In 1980 British Waterways (BW) introduced the Hire Boat Construction Standards to ensure that all hire boat systems were installed to a satisfactory standard. Compliance was mandatory as part of the BW licensing requirements. Privately owned craft under construction were also encouraged to follow these standards.
1990 saw the introduction of the Certificate of Compliance, this updated and replaced the Hire Boat Construction Standards. Compliance for hire boats was still mandatory as part of the BW licensing requirements. Once again privately owned craft were encouraged to meet the compliance requirements; as an incentive boats deemed to be compliant were given a 10% discount on their annual BW cruising licence. British Waterways approved Marine Surveyors carried out the Compliance examinations and issued a certificate.
In 1996 the Boat Safety Scheme (BSS) was introduced, all hire craft and privately owned craft were now subject to the mandatory compliance checks as part of British Waterways licensing requirements. As the number of BW approved Marine Surveyors was only approximately 100 in number, and to help cope with the extra demand to ensure that all craft could be examined for compliance, the BSS office started run BSS examiner training courses in the early summer of 1996.
To help minimise the risk of pollution, fire, and explosion on inland waterways craft; a set of essential requirements were introduced. These include the correct installation criteria for inland waterways craft systems such as inboard/outboard engines, electrical installations, fire prevention, gas systems, fuel burning appliances, ventilation etc.

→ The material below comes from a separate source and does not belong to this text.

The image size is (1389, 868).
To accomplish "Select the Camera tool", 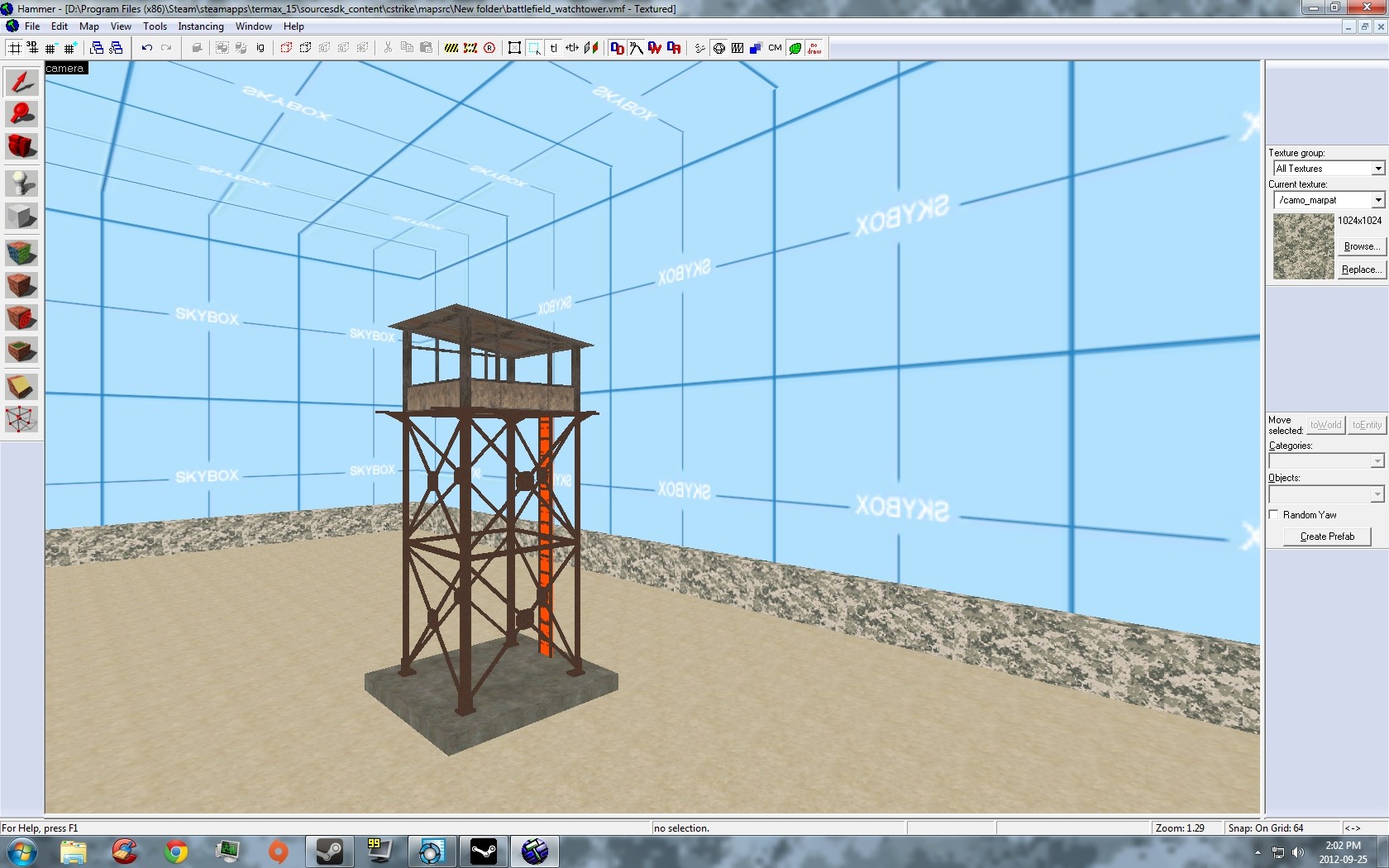I will click(x=21, y=146).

About the Boat Safety Scheme
The BSS was jointly established in 1996 by the Environment Agency and British Waterways to promote safety on the inland waterways in respect of boats, their installations and components. Meeting these safety standards in order to obtain a navigation licence became a requirement soon afterwards. To date, more than 45,000 powered craft have successfully met these requirements.
Who Manages the BSS?
Canal & River Trust (formerly British Waterways), the Environment Agency and the Broads Authority jointly own the Boat Safety Scheme. It’s administered through the Boat Safety Scheme office, where technical officers prepare reports on various safety items, monitor trends within safety legislation and work closely with other safety-related organisations. They also provide an information service to the boating public and BSS examiners.
Although Canal & River Trust and the Environment Agency take ultimate responsibility for the management and decision-making processes within the Scheme, input is actively sought from other navigation authorities, boating user groups, trade and professional bodies and other regulatory organisations.
The Boat Safety Scheme has been endorsed by the majority of UK navigation authorities.